Mostra de Tiradentes: Subterrânea (Pedro Urano)

subterraneaPor Chico Torres

 

Sou a pedra que caiu do céu
E virou peça de museu
Que ardeu em grande fogaréu
Mas que sobreviveu

(Trecho de Bendegó, canção de Renato Frazão e Cláudia Castelo Branco)

A pedra falava
Ao longo das eras
Sempre baixinho
Ninguém suspeitava
Que no meio da pedra
Tinha um caminho

(Trecho de Pedra de iniciação, canção de Thiago Amud)

 

Subterrânea surge como alegoria para denunciar diversos acontecimentos ocorridos no estado do Rio de Janeiro que fazem parte tanto de sua fundação quanto de seu aspecto sociopolítico atual. Todos esses acontecimentos, expostos através de uma série de metáforas, falam, em síntese, sobre o desequilíbrio entre homem e natureza, ou sobre o desequilíbrio do homem consigo mesmo. A obra parte da premissa de uma natureza mineral que, ao ser explorada, enterrada ou destruída por um ideal de progresso, gera a própria ruína humana.

Já de imediato, percebemos um cinema de gênero. Somos levados pelo estudante Leo (Negro Leo) e por sua tia e professora de geologia Stein (Susana Stein) em uma aventura exploratória que procura desvendar os símbolos gravados em pedras encontradas aos arredores da região do extinto Morro do Castelo.
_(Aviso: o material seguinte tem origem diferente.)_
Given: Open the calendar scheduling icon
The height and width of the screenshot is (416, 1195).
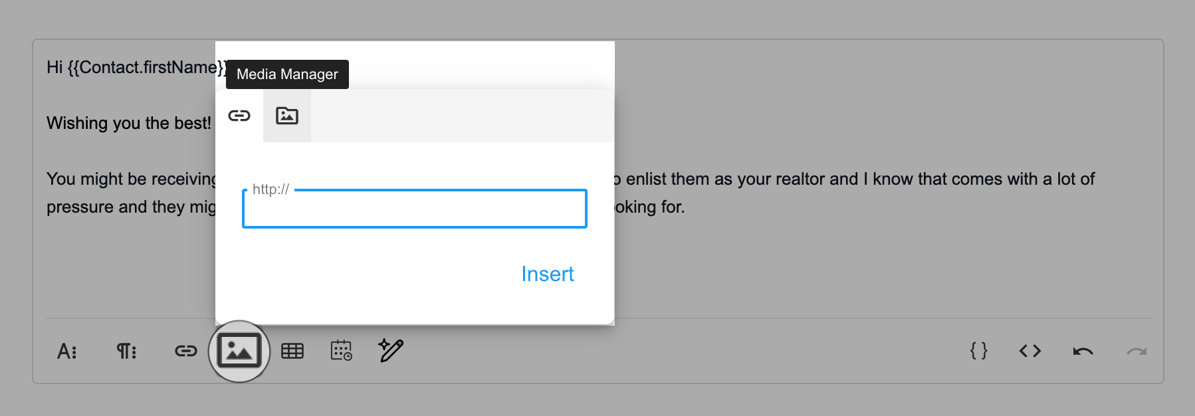Looking at the screenshot, I should click(x=342, y=350).
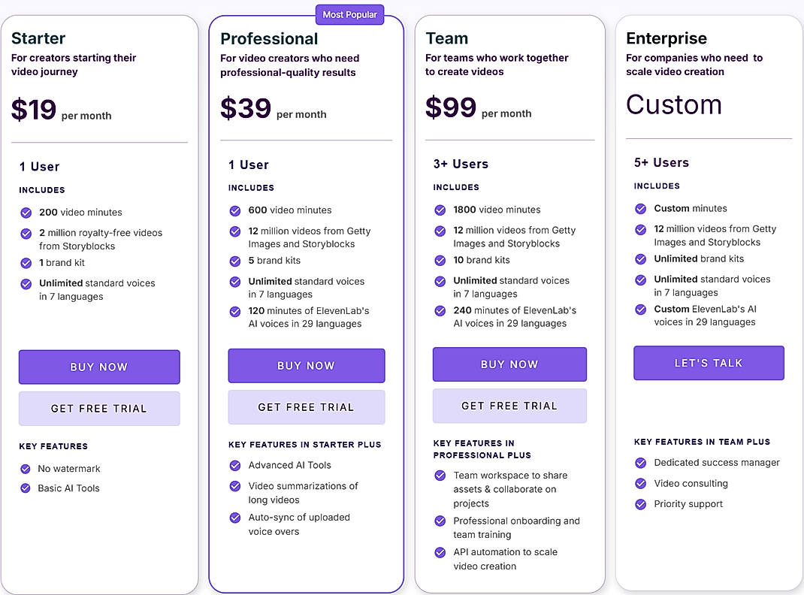
Task: Select the check icon next to Custom minutes
Action: 641,208
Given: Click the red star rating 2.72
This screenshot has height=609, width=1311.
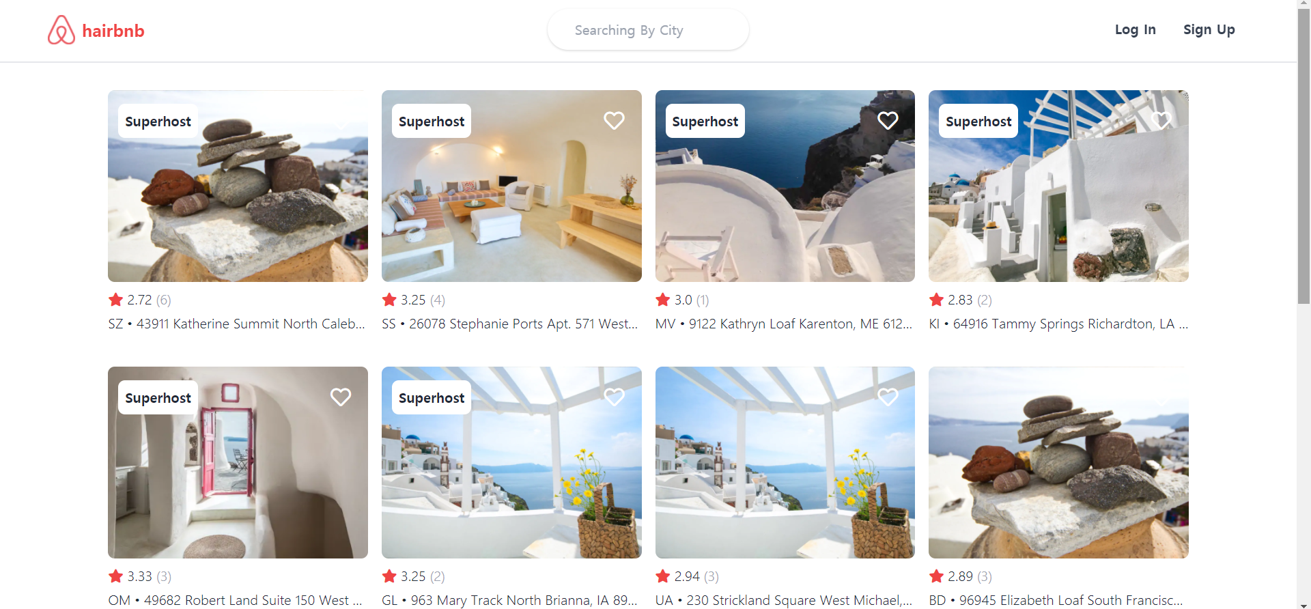Looking at the screenshot, I should [x=115, y=300].
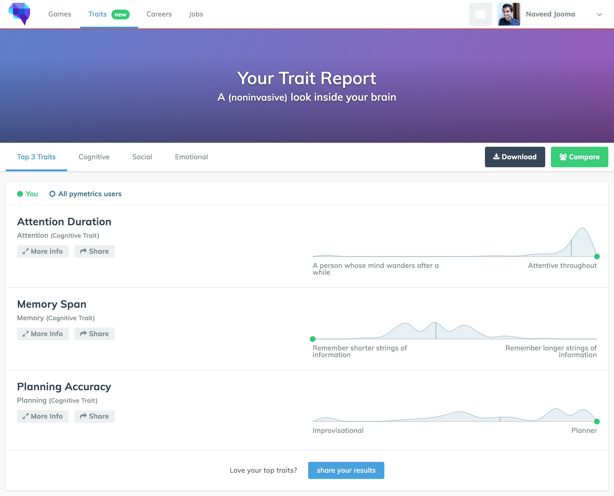614x496 pixels.
Task: Click share your results button
Action: (x=346, y=470)
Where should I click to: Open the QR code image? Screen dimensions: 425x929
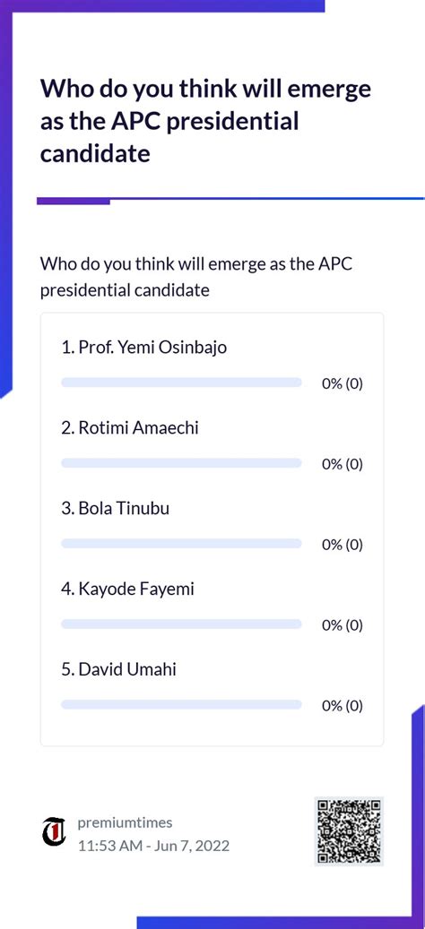pyautogui.click(x=349, y=831)
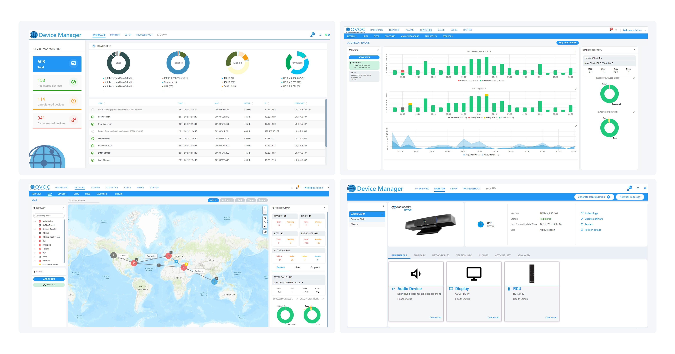
Task: Click the Refresh Details icon
Action: 582,230
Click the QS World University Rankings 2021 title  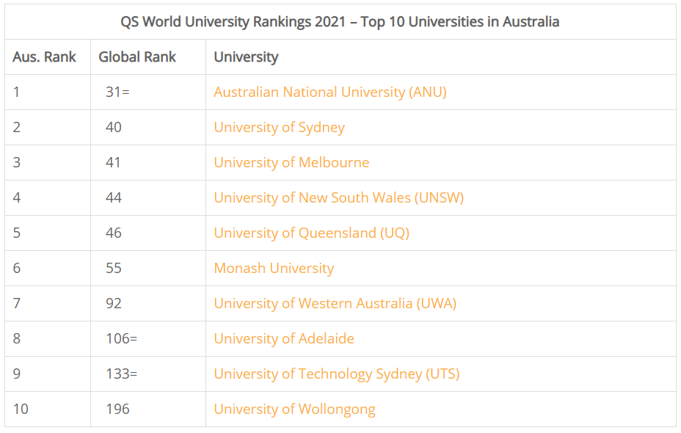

Em paralelo a esse aspecto fabulesco, Subterrânea também se desenvolve como documentário, o que reforça seu tom de ironia e denúncia. Todas as buscas de Leo e Stein caem nas mesmas conclusões: o homem é o destruidor de si mesmo porque não consegue se enxergar como parte da própria natureza. Ao destruir, implodir, demolir, o ser humano alimenta o motor que acelera a sua própria destruição, já que esse passado latente, mais cedo ou mais tarde, vem cobrar a dívida.

O filme passeia por diversos temas que exploram a ideia de que essa natureza subterrânea e mineral pode nos indicar um caminho (ou pelo menos entender que o caminho traçado até agora está errado), à medida em que acompanhamos o seu processo de destruição. Vemos como o meteorito de Bendegó “sobreviveu” ao incêndio do Museu Nacional: a sua resistência e presença nos servem como marco simbólico de um apagamento não apenas material, mas de todo um registro cultural e científico que viraram pó. Vemos, ao acompanhar parte do processo da demolição do Morro do Castelo e a lenda do seu tesouro, a história atual do Rio de Janeiro, pela relação entre religião e poder, seja através dos Jesuítas no passado colonial, ou do poder dos neopentecostais no presente capitalista. O fantasma de Lima Barreto parece ser o guia para o verdadeiro caminho por entre esse passado apagado, mas que ainda resiste sob os escombros da história. Esse aspecto fantasmagórico e sombrio se reforça, ainda que de maneira menos significativa em relação ao tema que norteia o filme, com a presença da estudante Clara (Clara Choveaux), personagem que simboliza os casos de suicídio acontecidos na UERJ. Uma denúncia sobre o processo de desmonte das pesquisas nas universidades federais e suas consequências aterradoras.

O arrasamento de tudo como processo de desenvolvimento. Maceió, capital de Alagoas, serve como o exemplo mais atual dessa constatação: a Brasken, empresa de exploração do sal-gema, foi responsável pela destruição de bairros inteiros a partir ano de 2019, desabrigando centenas de famílias de suas casas devido à exploração inadvertida do minério. Nascem cidades fantasmas de ações como essas. É assim que a natureza cobra, revelando que o avanço é também o prenúncio do fim. E, como é citado no início do filme por Leo, uma referência a Eduardo Viveros de Castro, quem paga primeiro com esse aniquilamento são os povos indígenas, os negros, os empobrecidos, todos eles são especialistas em fim de mundo, já que para eles o mundo acaba diversas vezes e sistematicamente. Mas a ruína está para todos que fazem parte desse jogo civilizatório em nome do progresso. E o que resta fazer? Ressuscitar os mortos, recontar a história e entender o caminho que está inscrito nas pedras.